- [DATASET RECORDS]

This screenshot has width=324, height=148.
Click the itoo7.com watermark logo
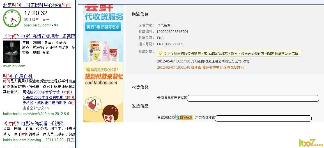311,143
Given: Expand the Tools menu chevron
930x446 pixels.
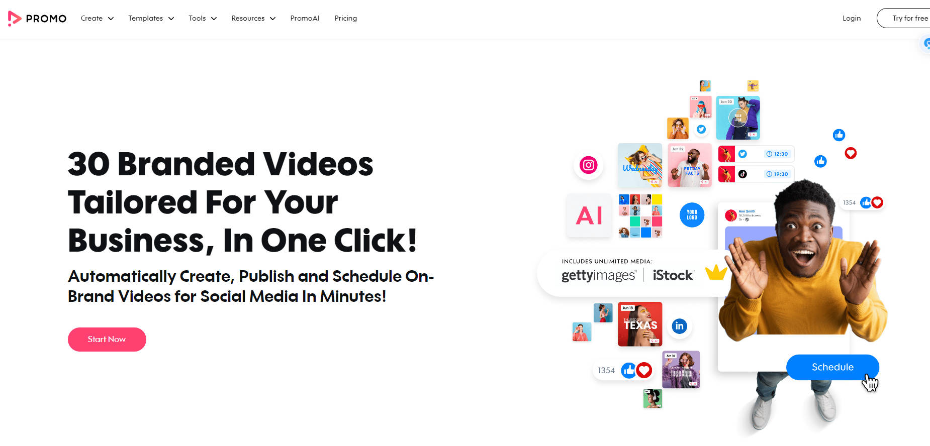Looking at the screenshot, I should click(x=214, y=19).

- [YOUR INSTRUCTIONS] Every line of the data above is to be repeated exactly; the images are to be left out.

- [RESPONSE TO THIS TASK]
This screenshot has width=324, height=148.
Click the itoo7.com watermark logo
311,143
Given: Expand the Tools menu chevron
930x446 pixels.
Looking at the screenshot, I should click(x=214, y=19).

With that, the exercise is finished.